#### Entries shown ####

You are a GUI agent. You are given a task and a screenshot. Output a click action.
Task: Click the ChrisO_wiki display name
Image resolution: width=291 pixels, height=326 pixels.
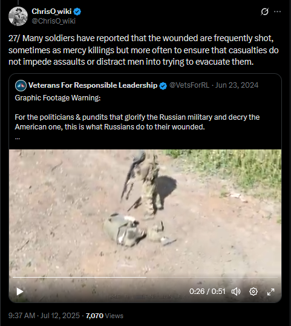(51, 11)
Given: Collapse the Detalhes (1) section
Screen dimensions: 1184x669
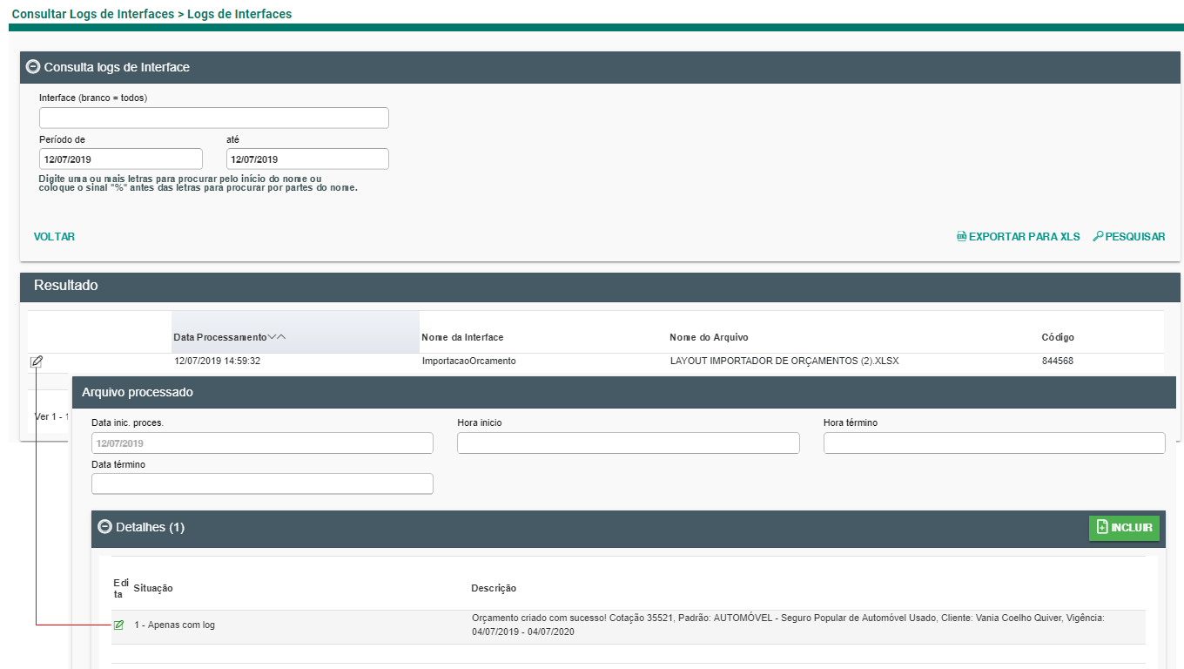Looking at the screenshot, I should coord(104,527).
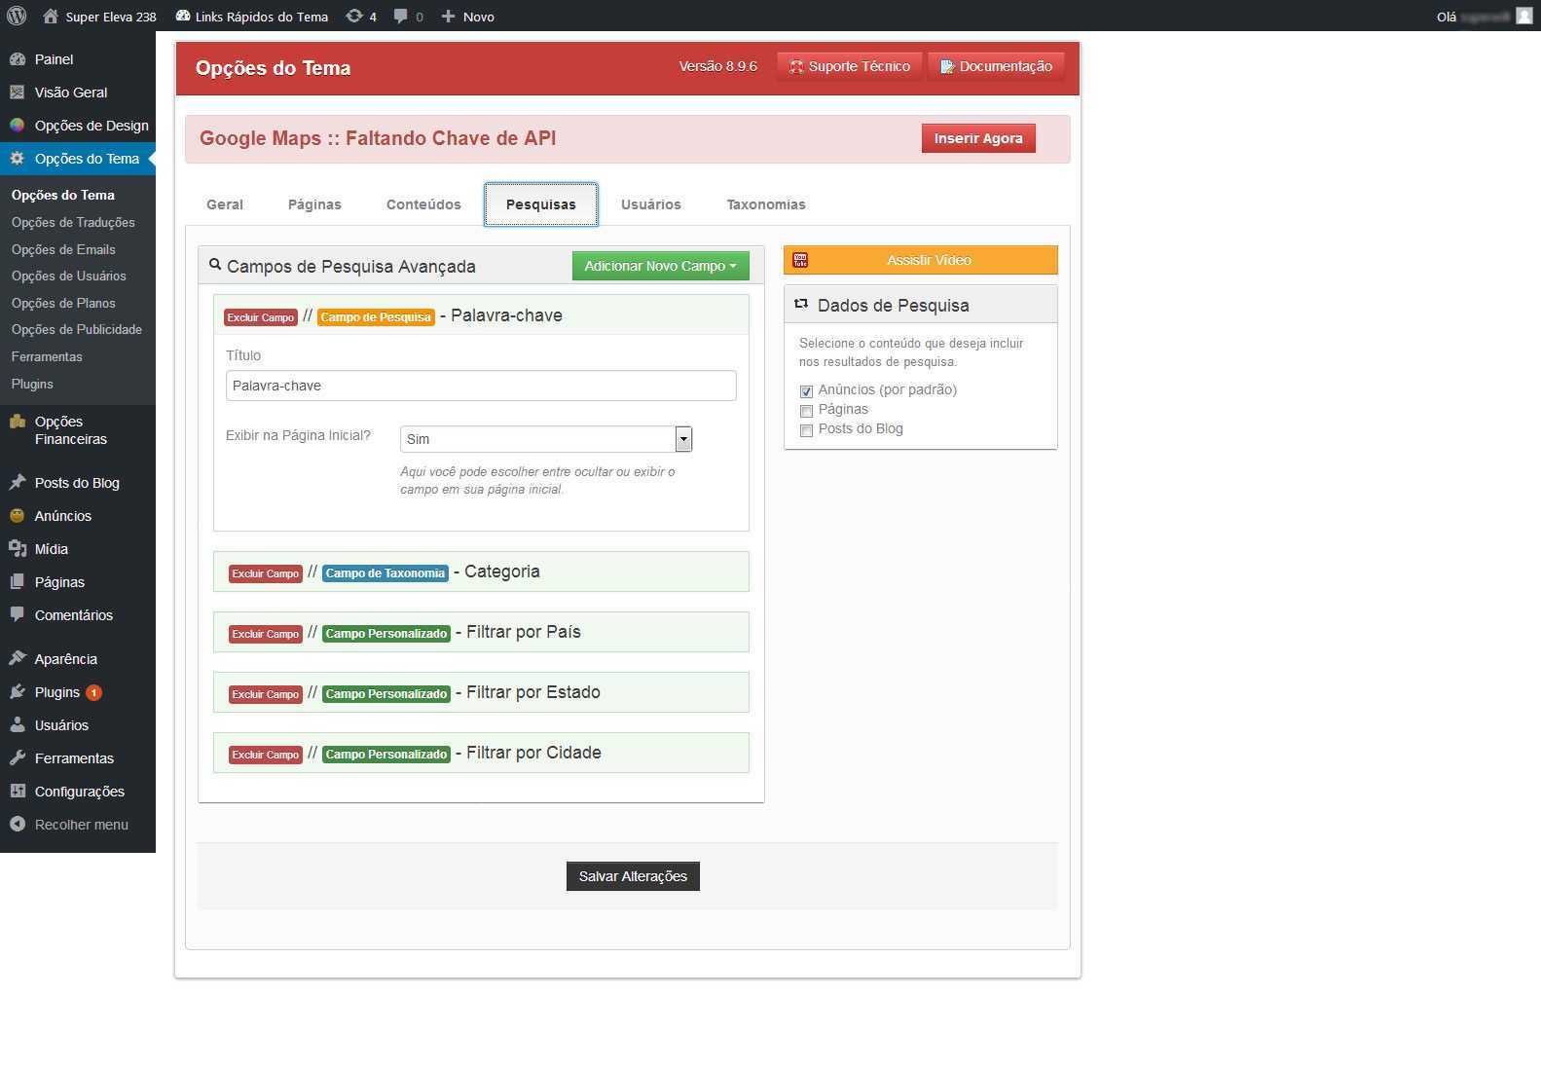Open the Exibir na Página Inicial select
The image size is (1541, 1070).
point(545,439)
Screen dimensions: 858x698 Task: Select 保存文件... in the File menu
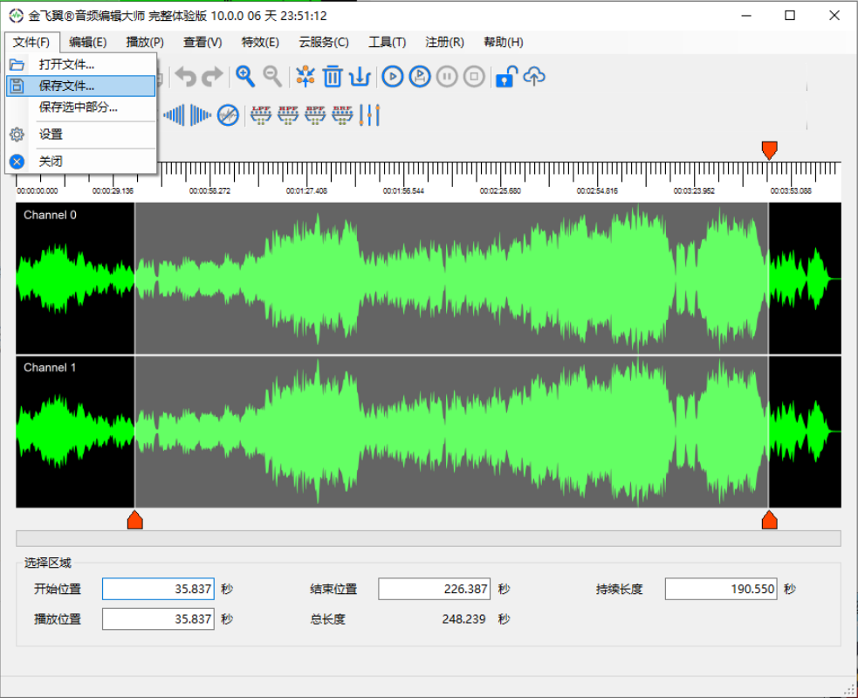click(66, 86)
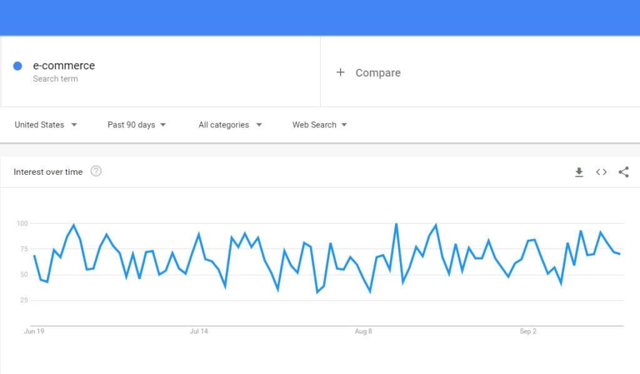This screenshot has width=640, height=374.
Task: Click the blue header bar
Action: point(320,17)
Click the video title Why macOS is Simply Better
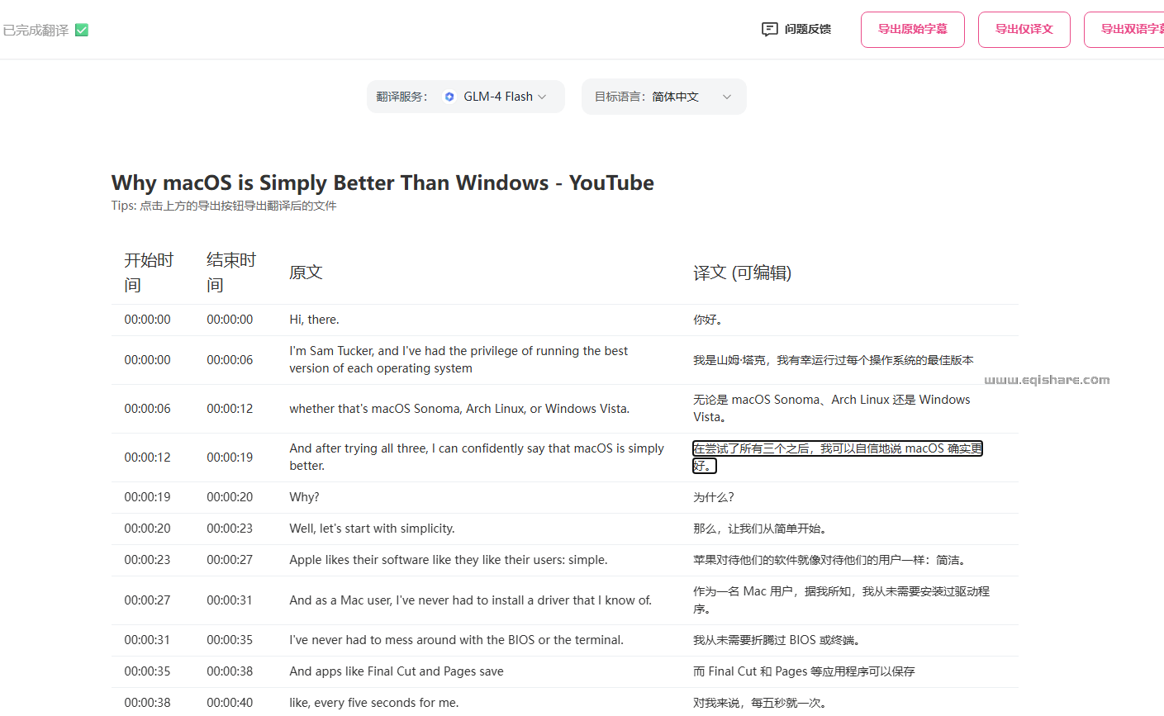 click(382, 183)
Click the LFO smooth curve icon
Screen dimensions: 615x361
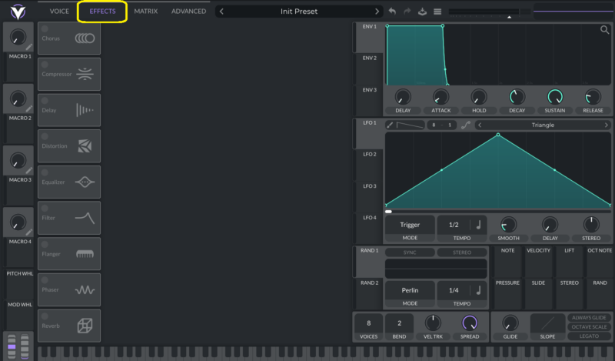[466, 125]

####

■ Task requirements ■
Take the preceding listing and transcribe it exactly, skipping the pictures.

■ Result of this exercise ■
You are a GUI agent. You are given a task and a screenshot. Output a click action.
Task: Click the ChrisO_wiki display name
Image resolution: width=291 pixels, height=326 pixels.
(51, 11)
Given: Collapse the Detalhes (1) section
Screen dimensions: 1184x669
Looking at the screenshot, I should coord(104,527).
Open the Exibir na Página Inicial select
The image size is (1541, 1070).
point(545,439)
Screen dimensions: 858x698 Task: Select 保存文件... in the File menu
click(66, 86)
This screenshot has width=640, height=374.
Task: Click the blue header bar
Action: point(320,17)
Click the video title Why macOS is Simply Better
 click(382, 183)
Click the LFO smooth curve icon
Screen dimensions: 615x361
[466, 125]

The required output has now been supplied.